Hone Vivian Kouka (born 1968) is a New Zealand playwright. He has written 13 plays, which have been staged in New Zealand and worldwide including Canada, South Africa, New Caledonia and Britain. Kouka's plays have won multiple awards at the Chapman Tripp Theatre Awards. Kouka has also worked as a theatre director and producer. In 2009, Kouka was appointed a Member of the New Zealand Order of Merit, for services to contemporary Māori theatre.

==Background==
Born in Balclutha in 1968, Kouka was educated at King's High School, Dunedin, and graduated with a Bachelor of Arts degree in English from the University of Otago in 1988. Later, he graduated from Toi Whakaari: NZ Drama School in 1990, with a Diploma in Acting.
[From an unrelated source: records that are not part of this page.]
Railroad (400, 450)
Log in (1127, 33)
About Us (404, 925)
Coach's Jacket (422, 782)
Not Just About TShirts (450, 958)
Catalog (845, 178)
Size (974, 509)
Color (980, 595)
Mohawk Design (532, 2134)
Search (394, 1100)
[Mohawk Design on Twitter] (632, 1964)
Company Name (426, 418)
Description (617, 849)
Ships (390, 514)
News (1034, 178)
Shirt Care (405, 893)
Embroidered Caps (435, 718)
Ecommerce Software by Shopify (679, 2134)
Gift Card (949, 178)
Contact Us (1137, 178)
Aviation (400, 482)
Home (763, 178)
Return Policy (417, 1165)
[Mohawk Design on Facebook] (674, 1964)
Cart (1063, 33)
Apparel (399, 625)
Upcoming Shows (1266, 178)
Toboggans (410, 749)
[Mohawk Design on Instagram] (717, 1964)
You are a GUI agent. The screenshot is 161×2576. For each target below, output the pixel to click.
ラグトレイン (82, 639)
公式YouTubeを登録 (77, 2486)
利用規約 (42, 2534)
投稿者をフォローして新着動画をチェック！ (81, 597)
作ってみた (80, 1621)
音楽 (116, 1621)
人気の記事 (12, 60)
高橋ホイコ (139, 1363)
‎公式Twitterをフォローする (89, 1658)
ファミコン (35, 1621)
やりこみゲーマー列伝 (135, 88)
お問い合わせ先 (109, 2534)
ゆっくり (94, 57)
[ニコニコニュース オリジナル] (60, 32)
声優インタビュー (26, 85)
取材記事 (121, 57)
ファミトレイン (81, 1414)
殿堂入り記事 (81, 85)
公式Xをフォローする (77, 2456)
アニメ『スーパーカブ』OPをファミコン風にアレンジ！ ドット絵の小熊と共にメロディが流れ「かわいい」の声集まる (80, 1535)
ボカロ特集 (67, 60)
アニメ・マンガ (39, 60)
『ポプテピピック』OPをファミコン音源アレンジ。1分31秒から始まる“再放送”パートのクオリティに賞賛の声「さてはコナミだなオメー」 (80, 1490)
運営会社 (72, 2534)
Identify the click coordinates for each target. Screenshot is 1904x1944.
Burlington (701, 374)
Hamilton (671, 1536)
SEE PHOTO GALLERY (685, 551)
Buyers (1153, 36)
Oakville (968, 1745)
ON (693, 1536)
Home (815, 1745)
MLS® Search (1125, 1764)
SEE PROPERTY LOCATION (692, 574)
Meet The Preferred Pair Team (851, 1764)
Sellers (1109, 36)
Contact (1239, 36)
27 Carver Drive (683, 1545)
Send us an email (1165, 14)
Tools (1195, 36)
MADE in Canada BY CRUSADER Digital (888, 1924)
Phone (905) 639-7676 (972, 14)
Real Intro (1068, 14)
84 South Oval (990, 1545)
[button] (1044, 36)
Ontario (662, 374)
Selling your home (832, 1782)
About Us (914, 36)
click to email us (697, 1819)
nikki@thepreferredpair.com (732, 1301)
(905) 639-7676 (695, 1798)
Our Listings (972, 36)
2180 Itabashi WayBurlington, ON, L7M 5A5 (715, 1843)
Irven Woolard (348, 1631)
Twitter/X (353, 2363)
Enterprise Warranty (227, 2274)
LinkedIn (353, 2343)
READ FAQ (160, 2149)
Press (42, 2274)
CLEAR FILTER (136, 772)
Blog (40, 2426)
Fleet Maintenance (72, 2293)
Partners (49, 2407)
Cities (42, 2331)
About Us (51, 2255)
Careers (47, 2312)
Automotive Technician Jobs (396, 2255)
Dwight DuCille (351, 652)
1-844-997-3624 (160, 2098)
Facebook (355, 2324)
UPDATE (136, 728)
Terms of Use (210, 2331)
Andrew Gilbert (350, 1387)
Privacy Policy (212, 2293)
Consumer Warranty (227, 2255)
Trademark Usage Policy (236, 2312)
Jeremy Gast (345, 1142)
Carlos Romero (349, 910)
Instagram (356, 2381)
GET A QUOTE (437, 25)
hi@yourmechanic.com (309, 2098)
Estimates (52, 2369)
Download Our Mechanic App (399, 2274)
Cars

Kouka has ancestral ties to the Māori tribes of Ngāti Porou, Ngāti Kahungunu and Ngāti Raukawa. He was the partner of fellow playwright and actress, director and writer Nancy Brunning (1971–2019), with whom he had a daughter, the singer-songwriter Mā.

==Plays==
Kouka's 1994 play Nga Tangata Toa (The Warrior People) is heralded as a masterpiece in New Zealand theatre. Directed by veteran theatre director Colin McColl, Nga Tangata Toa was first staged at Taki Rua Theatre in Wellington during the 1990s and won numerous awards at the prestigious Chapman Tripp Theatre Awards. The lead role, Rongomai, was played by award-winning actress Nancy Brunning. Nga Tangata Toa was inspired by Henrik Ibsen's play The Vikings of Helgeland. Nga Tangata Toa was later re-staged at Downstage Theatre in 2006 under the direction of James Beaumont.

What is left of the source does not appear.